Changes to test/config/models.yaml: Quick profile: - Use gemma3:4b (was gemma2:2b) - Single prompt: 'Hello, respond with a brief greeting.' - Timeout: 60s - Purpose: Fast smoke test (~5 min) Full profile: - REMOVED: gemma2:2b, gemma3:4b (redundant with quick test) - ONLY gemma3:12b (largest model for single K80) - Single prompt: 'Hello, respond with a brief greeting.' (same as quick) - Timeout: 120s (sufficient - loads in ~24s) - Purpose: Validate Phase 2 memory optimization for large models Rationale: - Quick test validates basic functionality with gemma3:4b - Full test validates single-GPU capability with gemma3:12b - No need to test multiple sizes if both work - Consistent prompts make comparison easier - Tests the critical optimization: 12B model on single K80
2025-12-10 15:57:04 +00:00 · 2025-10-30 11:57:30 +08:00
parent 4de7dd453b
commit 1aa80e9411
1 changed files with 8 additions and 23 deletions
--- a/test/config/models.yaml
+++ b/test/config/models.yaml
@@ -2,41 +2,26 @@
 # This file defines test profiles with different model sizes and test scenarios

 profiles:
-  # Quick test profile - small models only, fast execution
+  # Quick test profile - fast smoke test with medium model
  quick:
    timeout: 5m
    models:
-      - name: gemma2:2b
+      - name: gemma3:4b
        prompts:
          - "Hello, respond with a brief greeting."
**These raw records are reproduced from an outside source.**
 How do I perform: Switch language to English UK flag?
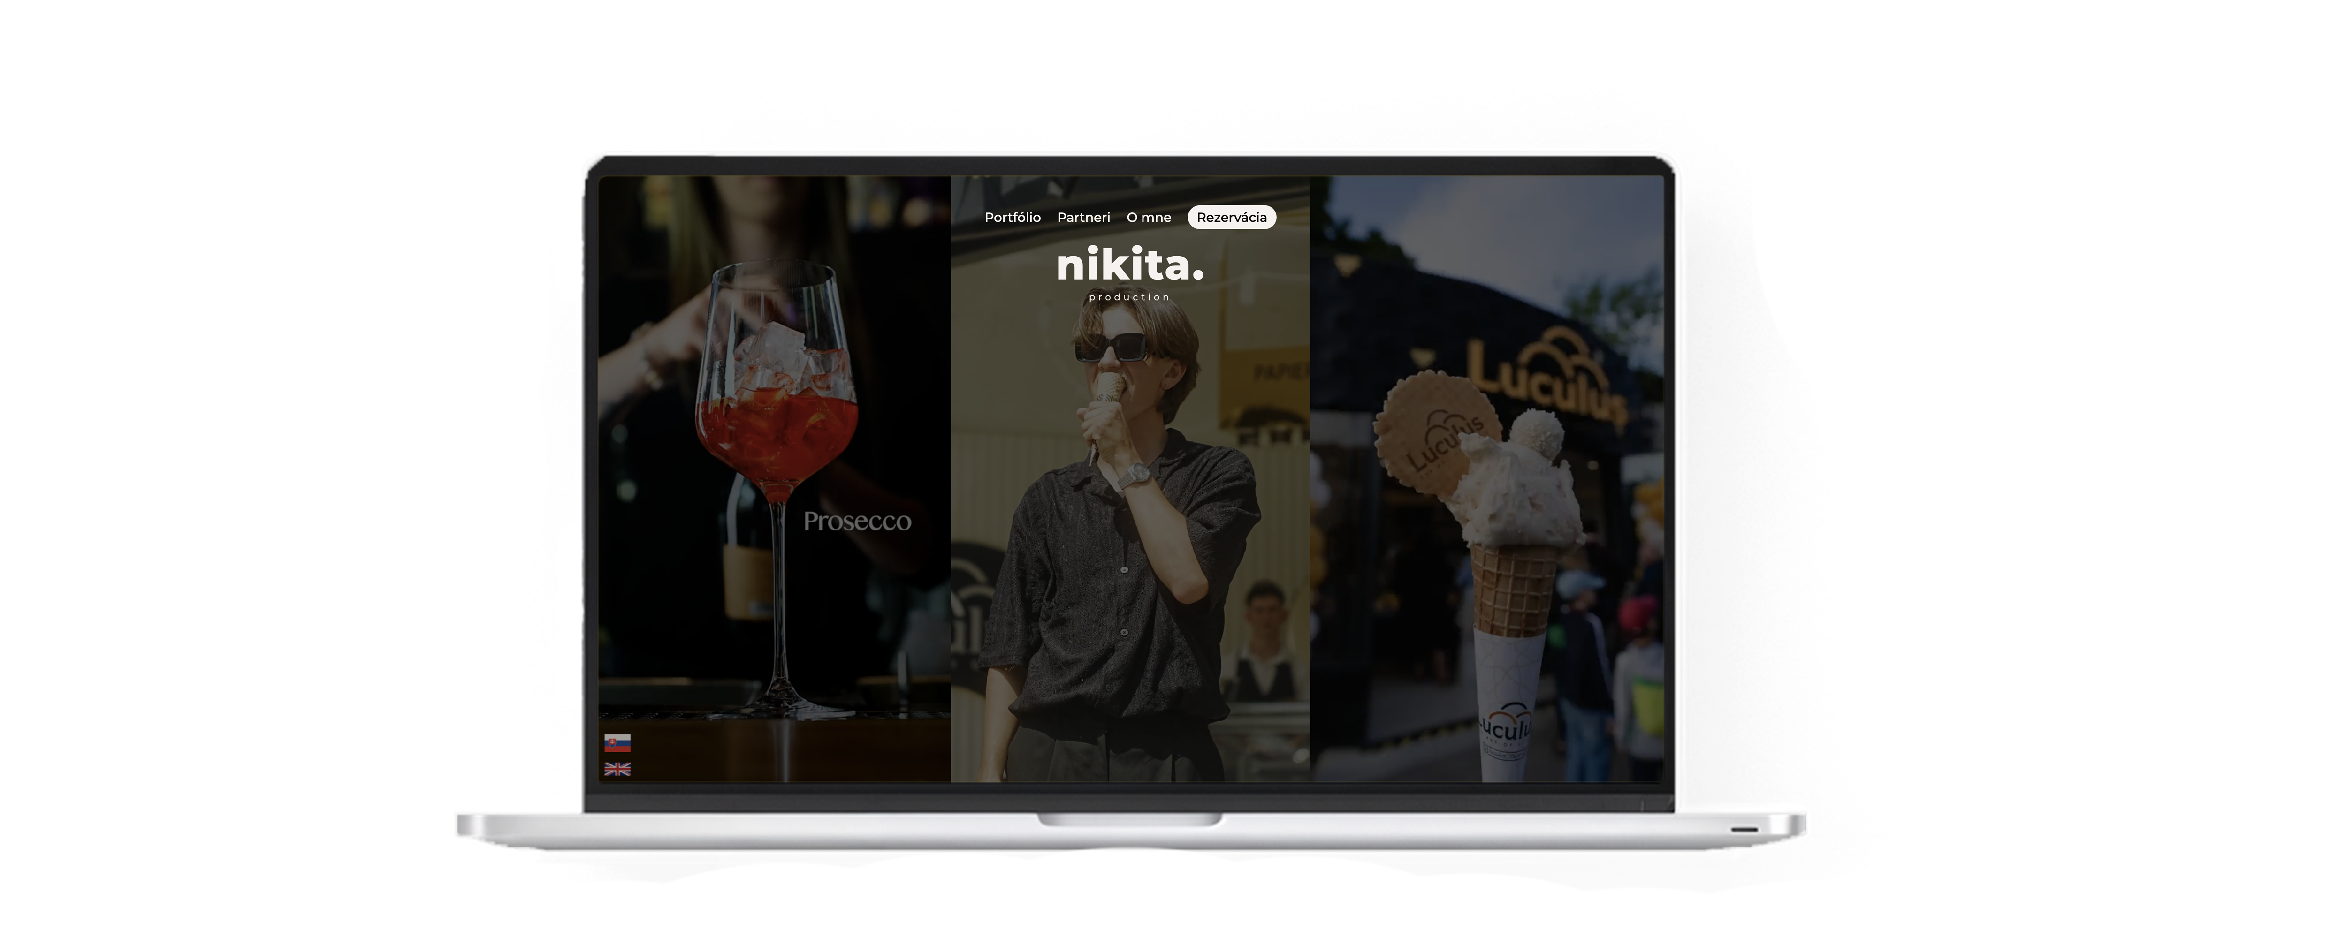click(617, 770)
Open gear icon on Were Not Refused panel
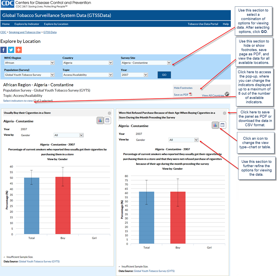The image size is (280, 276). pyautogui.click(x=224, y=113)
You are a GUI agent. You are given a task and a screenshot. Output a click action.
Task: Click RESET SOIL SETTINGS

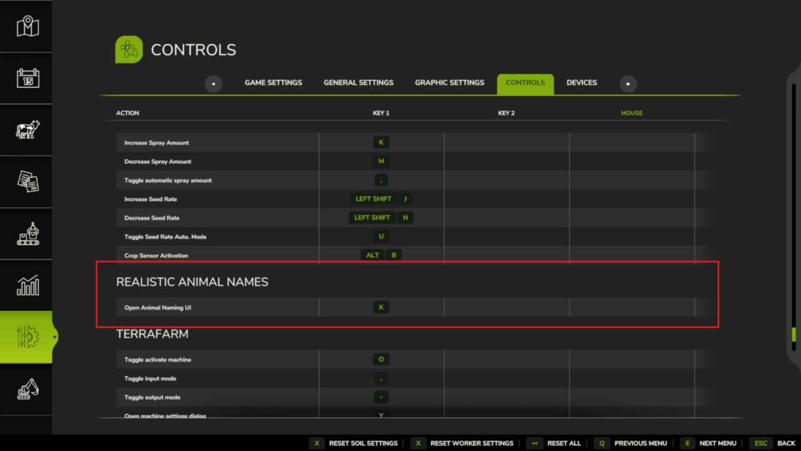point(364,443)
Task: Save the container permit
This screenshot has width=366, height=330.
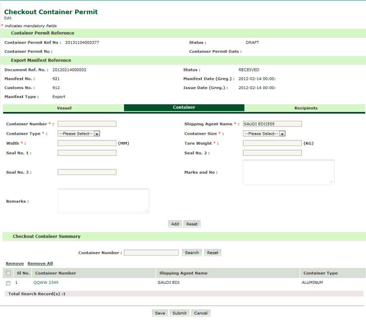Action: 160,313
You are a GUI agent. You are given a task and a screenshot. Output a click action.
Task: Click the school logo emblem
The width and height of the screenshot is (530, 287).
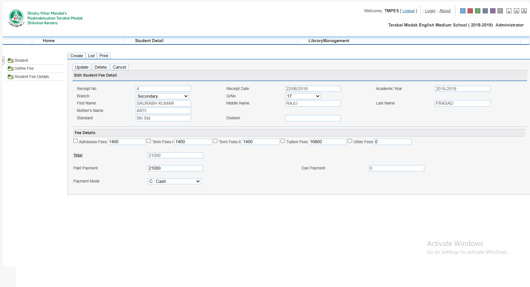(x=16, y=18)
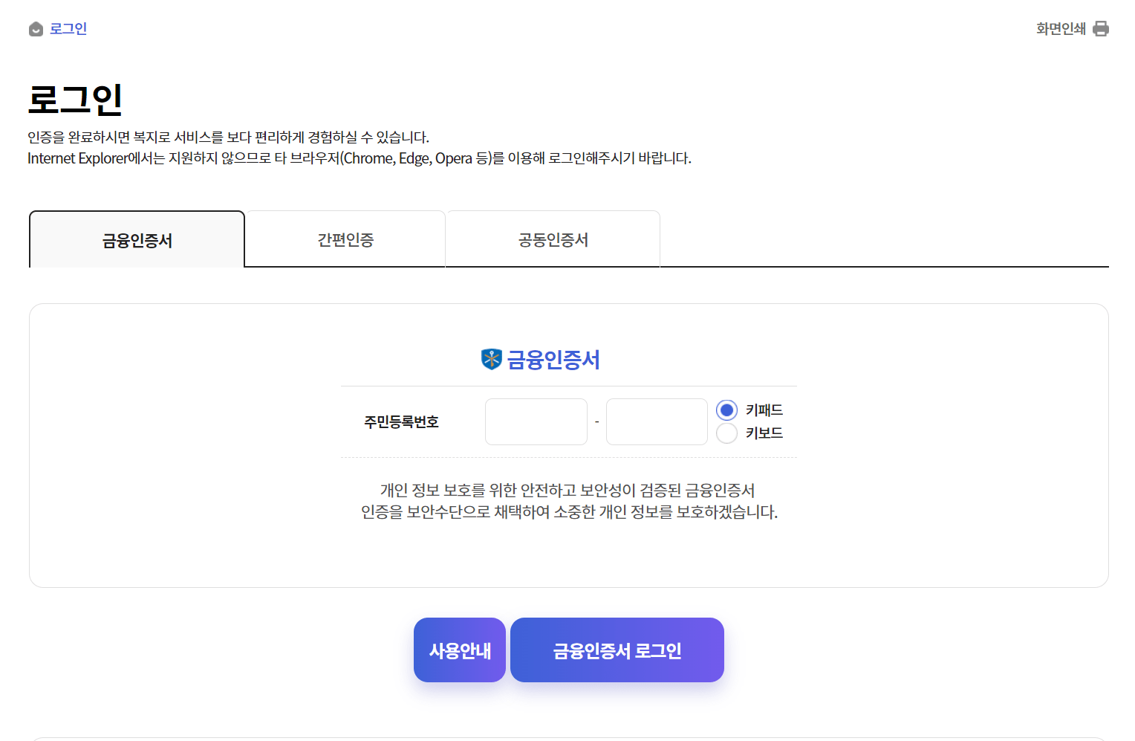Click the home icon beside the 로그인 breadcrumb
This screenshot has width=1135, height=741.
[35, 28]
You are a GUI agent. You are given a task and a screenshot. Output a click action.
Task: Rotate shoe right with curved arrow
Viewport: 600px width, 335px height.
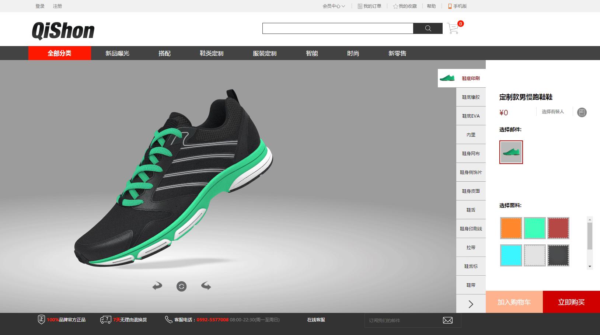click(206, 286)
        min_response_tokens: 5
        max_response_tokens: 100
-        timeout: 30s
+        timeout: 60s

-  # Full test profile - comprehensive testing across model sizes
+  # Full test profile - test largest model that fits on single K80
  full:
    timeout: 30m
    models:
-      - name: gemma2:2b
-        prompts:
-          - "Hello, respond with a brief greeting."
-          - "What is 2+2? Answer briefly."
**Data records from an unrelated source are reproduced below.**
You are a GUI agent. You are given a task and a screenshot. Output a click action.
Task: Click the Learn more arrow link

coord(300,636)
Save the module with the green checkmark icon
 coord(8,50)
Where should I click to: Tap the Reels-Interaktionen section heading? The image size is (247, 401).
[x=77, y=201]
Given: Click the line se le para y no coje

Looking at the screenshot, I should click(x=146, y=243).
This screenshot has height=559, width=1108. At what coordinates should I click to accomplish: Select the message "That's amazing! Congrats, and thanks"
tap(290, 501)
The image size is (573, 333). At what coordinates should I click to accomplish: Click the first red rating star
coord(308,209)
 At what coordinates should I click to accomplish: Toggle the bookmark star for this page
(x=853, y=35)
-        min_response_tokens: 5
-        max_response_tokens: 100
-        timeout: 30s
-
-      - name: gemma3:4b
-        prompts:
-          - "Explain photosynthesis in one sentence."
-        min_response_tokens: 10
-        max_response_tokens: 200
-        timeout: 60s
-
      - name: gemma3:12b
        prompts:
-          - "Write a short haiku about GPUs."
-        min_response_tokens: 15
-        max_response_tokens: 150
+          - "Hello, respond with a brief greeting."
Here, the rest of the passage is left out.